Here's the thing: what is happening now in the parts of Iraq and Syria controlled by Islamic State (or Daesh, or whatever you choose to call it) does represent the kind of proximate crisis that had to be fabricated to justify the 2003 invasion of Iraq.
Even if Mosul does eventually subside into the grinding, banal, corrupt state of affairs that persists in the IS "capital", Raqqa – where the foundations of law and education have dissolved and rape seems to have become a principal means of interaction for the forces controlling the population – it will still be awful. Comparisons with any recognised state – even the dreadful Saudis – seem facile in the circumstances.
And yet, after the Peshmerga retook towns in northern Iraq, most of the Sunni Arab residents fled for Mosul. They rightly feared reprisals. Shia militias associated with the Iraqi government (and, in turn, with Iran) seem even more vengeful. Meanwhile, IS has taken provocative steps to make enemies of the states of Jordan and Egypt, which have sworn revenge and are likely to be unfussy when they take it.
The potential for the New Zealand troops being dispatched to Iraq to train other soldiers – and the force protection that will accompany them – to be caught up in something in which we should want no part is evident.

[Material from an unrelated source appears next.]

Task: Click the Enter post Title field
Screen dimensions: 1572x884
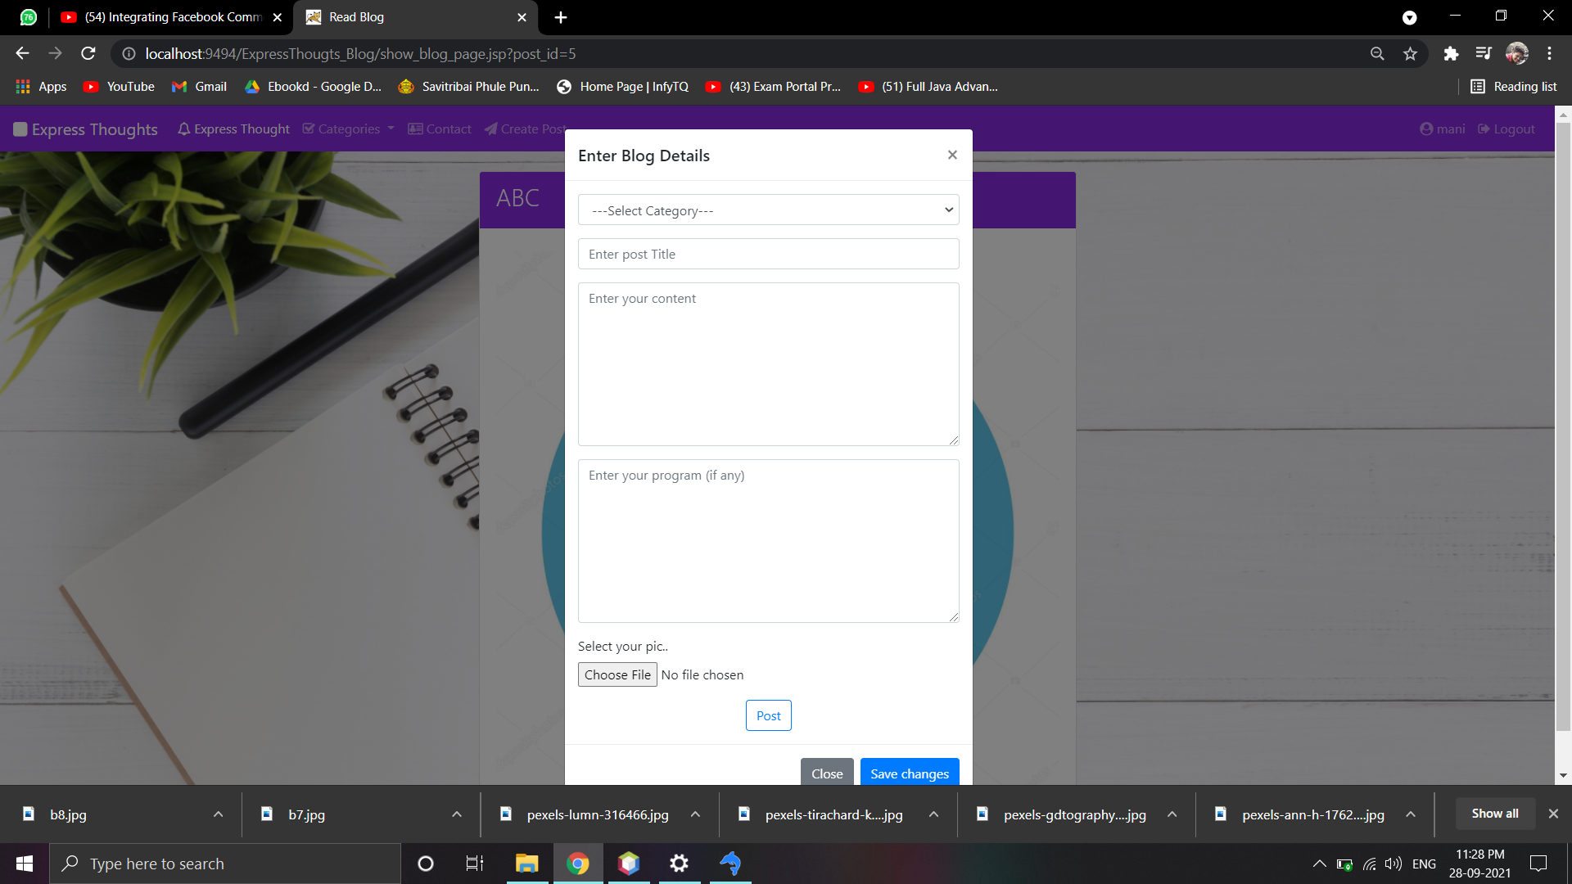Action: 768,255
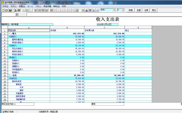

This is, as Jon Stephenson's reporting has demonstrated over years, what happened in Afghanistan: our troops handed innocent people into the arms of torturers. We also know, most notably via Nicky Hager's Other People's Wars, that the promised boundaries on what roles our personnel would and would not take dissolved before boots even hit the ground.

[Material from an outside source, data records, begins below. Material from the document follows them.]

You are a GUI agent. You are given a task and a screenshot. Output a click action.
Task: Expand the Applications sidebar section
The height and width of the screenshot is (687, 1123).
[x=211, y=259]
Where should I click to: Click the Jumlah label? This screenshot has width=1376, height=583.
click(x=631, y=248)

And we know, beyond any doubt, that IS exists as a direct consequence of the actions of the US-led coalition after 2003 in Iraq. The movement grew in the occupier's brutal prisons. We made the monsters.
IS is different to al Qaeda. It is unique in that it relies on controlling populations and territory – without land and cities it has no caliphate – and at some point before too long regional ground forces will, with US air cover, attempt to retake Mosul. That will presumably be an unthinkably bloody event.
What would our hundred-odd troops provide? Officially, training for an Iraqi army that has had no end of training. Realistically, we will be there as moral accompaniment for the Americans. We will present ourselves as another enemy for a group that goes to extraordinary and brutal lengths to cultivate enemies.
The New Zealand government's haphazard series of justifications for joining the war have come nowhere near the weight commensurate with what we're actually doing. Even this, in an interview with Kathryn Ryan, the Prime Minister could offer only as a prediction that the deployment was planned for two years. And what were we seeking to achieve? He said:
"Sunni, Shia and Kurds harmoniously sharing power and working together in Iraq."
Even if things go as well as they possibly could, that seems an unlikely outcome.